- Task to complete: Reproduce verbatim the lines of the records starting at the line containing "Task: Click the" and ending at the line containing "Action: 226,252", and omit the pictures from your answer.

- Entries supplied:
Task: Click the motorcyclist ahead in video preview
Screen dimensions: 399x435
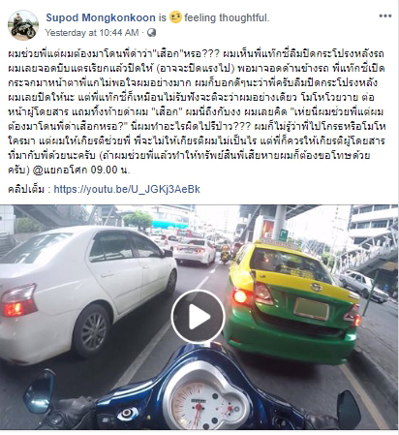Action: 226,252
==
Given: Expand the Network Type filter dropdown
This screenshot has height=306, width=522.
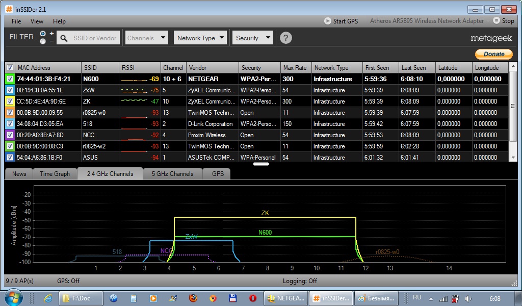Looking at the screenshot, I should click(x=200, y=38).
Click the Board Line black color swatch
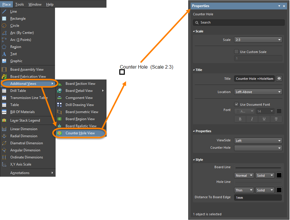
...
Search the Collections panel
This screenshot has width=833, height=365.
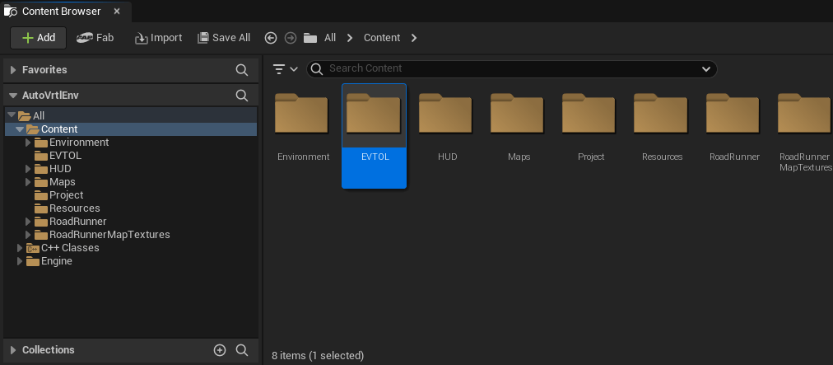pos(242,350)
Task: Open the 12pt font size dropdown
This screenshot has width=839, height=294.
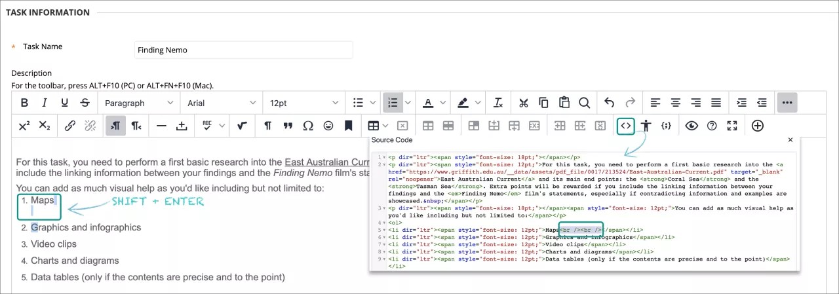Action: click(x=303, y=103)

- Task output:
Task: Click the motorcyclist ahead in video preview
Screen dimensions: 399x435
Action: 226,252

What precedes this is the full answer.